**What you should do:** Work out how many lines of the listing hold "agent" and return that number by itself.

**Entries supplied:**
++++

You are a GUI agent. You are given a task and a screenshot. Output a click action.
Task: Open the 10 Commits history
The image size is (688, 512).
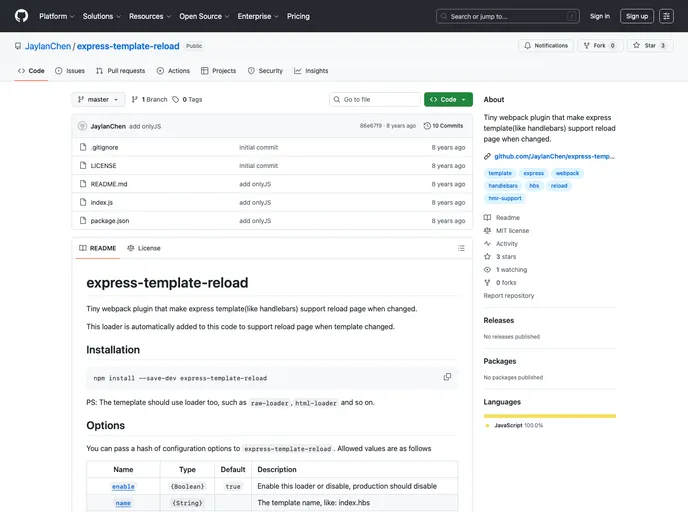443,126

++++

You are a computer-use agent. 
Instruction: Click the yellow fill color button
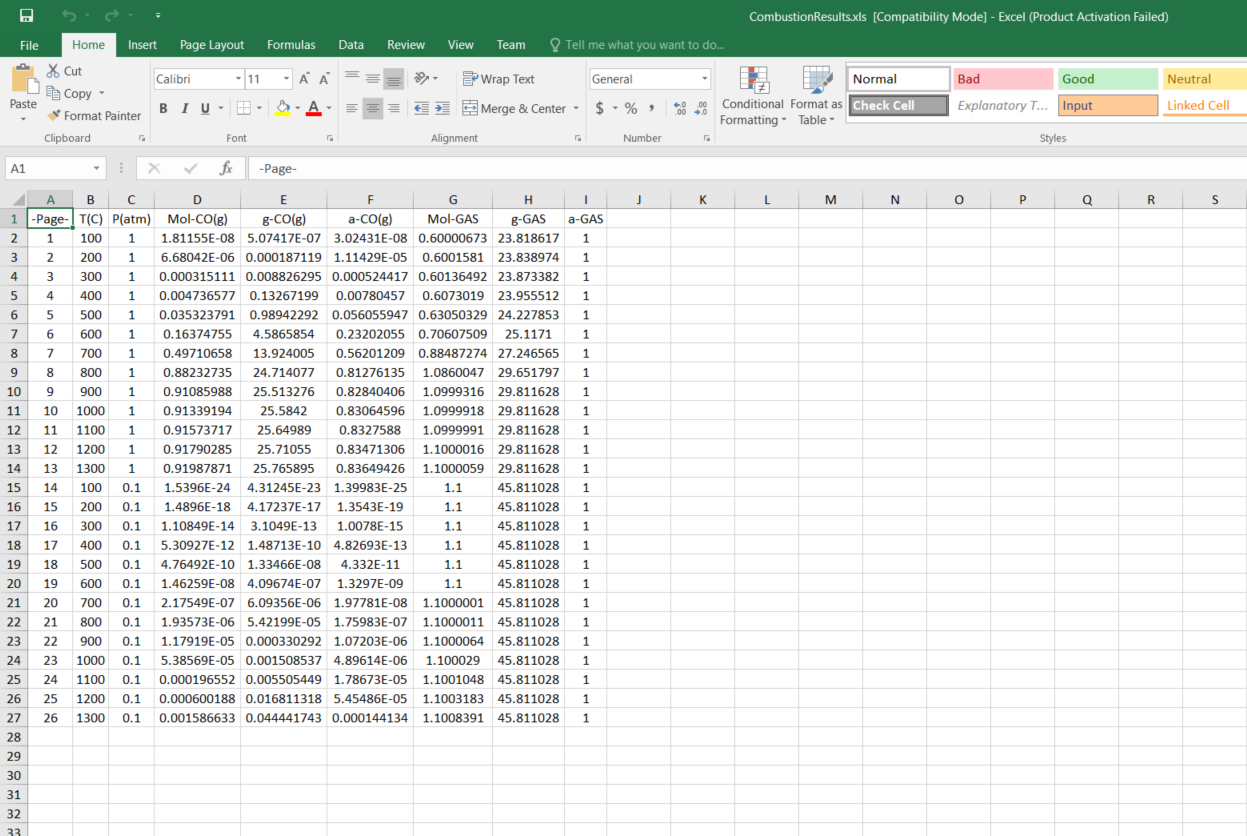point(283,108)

++++

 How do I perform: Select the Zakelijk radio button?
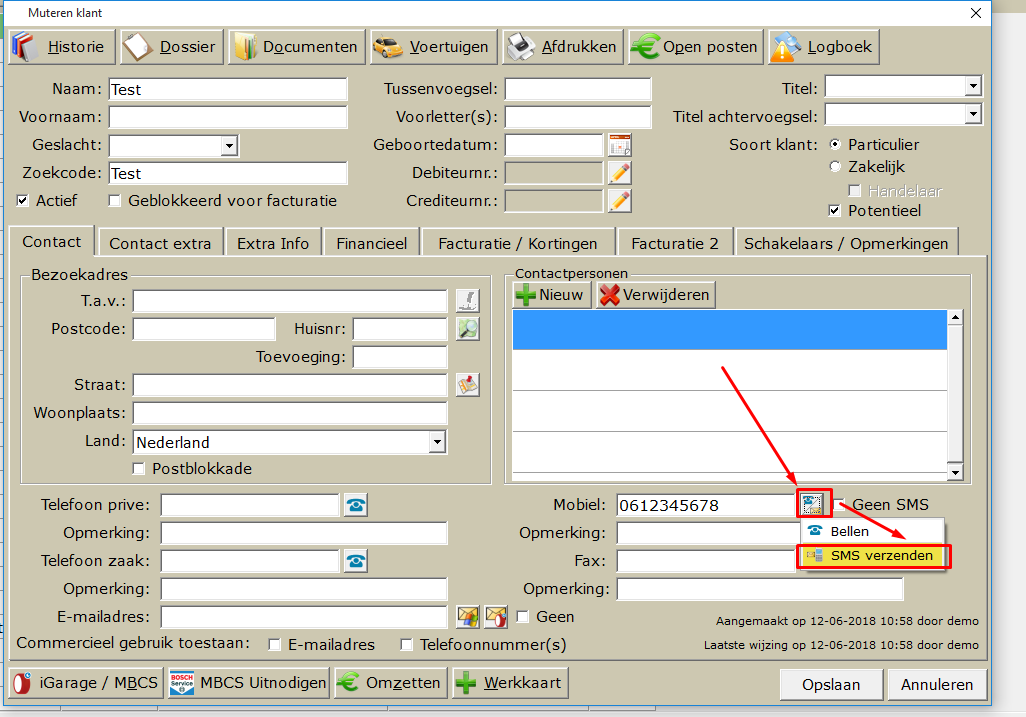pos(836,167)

++++

**Task answer:** 2